An FAQ is any text (.txt) file. A guide is normally an English-language walkthrough for the game – although often such walkthroughs contains much more game information. Non-linear games may still have guides – these will cover things such as common strategies instead. Guides are intended to provide enough information to complete the game, rather than information on only one aspect of the game. Guides do not include non-English language texts, or “in-depth” texts. In-depth texts commonly cover one aspect of a game in detail – for example, character move lists or an explanation of one activity within a game.

What are spots?

GameFAQs uses colored spots to indicate how complete a guide is. These are used for guides only, not all FAQs. A full spot indicates a guide is reasonably complete. Half spots and empty spots indicate relatively incomplete guides.

What’s an “image”?

Image files are those ending in extensions .gif, .jpg, .jpeg, or .png. Image files are discounted from most of the analysis, however do features in certain parts. Images that happen to be in other formats are completely ignored. For example, .pdf files or .zip archives are ignored.

Why so many genres? And why are some wrong?

GameFAQs uses two genre-sets. The “master genre” is a single category. This groups games into one of eight “master genres” (Action, Adventure, Driving, Puzzle, Role-Playing, Simulation, Sports, or Strategy). A secondary genre-set consists of a “genre” followed by up to three sub-genres. For example, a shooter might be: Action > Shooter > First-Person > Sci-Fi. Most games are not categorised in such detail, with many defaulting to something like: Action > General. There will always be grey areas as to what constitutes a specific genre, and some of GameFAQs’ categorization is deeply suspect. However, GameFAQs’ definition of genres has been used throughout, warts and all. Note that because game data is only parsed once, if genres have subsequently been changed they may continue to be out of date. Without re-parsing several thousand game pages with each update, there is no way to know.

What’s the difference between a “game” and a “title”?

A game is a platform-specific implementation of a title. So one title may have been released as a PS2 game and an Xbox game – one title, two games. FAQs rarely cover titles because different platform versions tend to have minor variations. Also see How are multi-game FAQs handled? below.

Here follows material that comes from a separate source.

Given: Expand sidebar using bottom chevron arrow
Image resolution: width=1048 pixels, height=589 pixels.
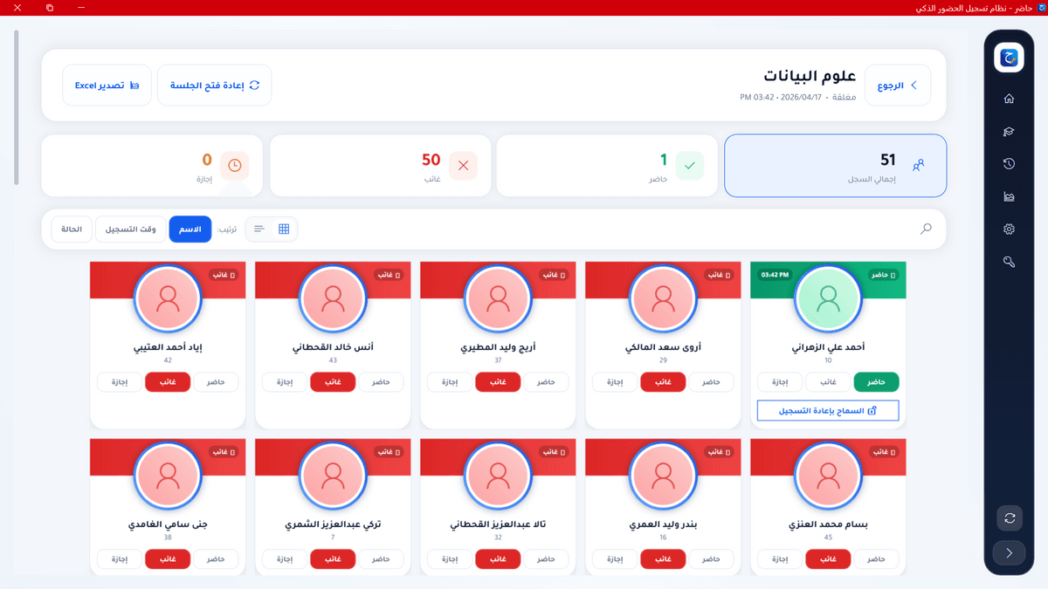Looking at the screenshot, I should 1009,553.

How are co-authored FAQs handled?

FAQs written by two authors are counted only once for the purposes of overall analysis. Within author-specific analysis and rankings, co-authored FAQs are counted once for each author, however only half the filesize (KB) is attributed to each author.

How are multi-game FAQs handled?

FAQs that cover multiple games may be counted more than once, or may not: The count is of unique files. Unique means having the same filename, and within the same platform. If the file itself is duplicated (in whole or part), then the count is duplicated. If precisely the same file is simply cross-referenced across several games, the file is only counted once. Multi-game FAQs are often attributed to a somewhat inappropriate game. For example, an FAQ that covers both the original and the expansion will sometimes be attributed to the expansion instead of the original. This is simply a quirk of only attributing one game to each file – the first game name listed on the author’s profile will be used.

What about anonymous authors?

Anonymous FAQs are discounted from author-specific analysis and rankings, however they are included elsewhere.

The niche listings are wrong!

Probably. The niche listings look for certain words within the game name or filename. This process isn’t flawless because naming conventions aren’t consistent. Take the precise numbers with a pinch of salt. Hopefully they will still give sufficient indication of the top authors in their class.

When are you going to update? How current is the data?

I do not intend to update these pages. They are all now based on 22 January 2006. The decision to not continue updates was due to layout changes at GameFAQs, which would require a lengthy parser re-write, which I don’t have the inclination to do.

Why don’t you do this for reviews, codes, etc?

The simple answer is that I’m not very interested in those. So while it would be technically possible, it would require too much effort to code and maintain.

Hey, that’s wrong! What should I do?

Please read the text above to ensure it isn’t a known limitation, or isn’t simply caused by old data, then email me with details. Since I am no longer updating these pages, I can’t guarantee to fix problems.

Do you have permission to do this?

No (-: . These pages are not part of GameFAQs or the CNET empire. They are provided as a service to current and future FAQ authors, and maintained in response to positive feedback from them. They are based solely on the results of analysing data which is freely available by reading public internet pages. If you want data removed, and can prove ownership of it, please email me with details.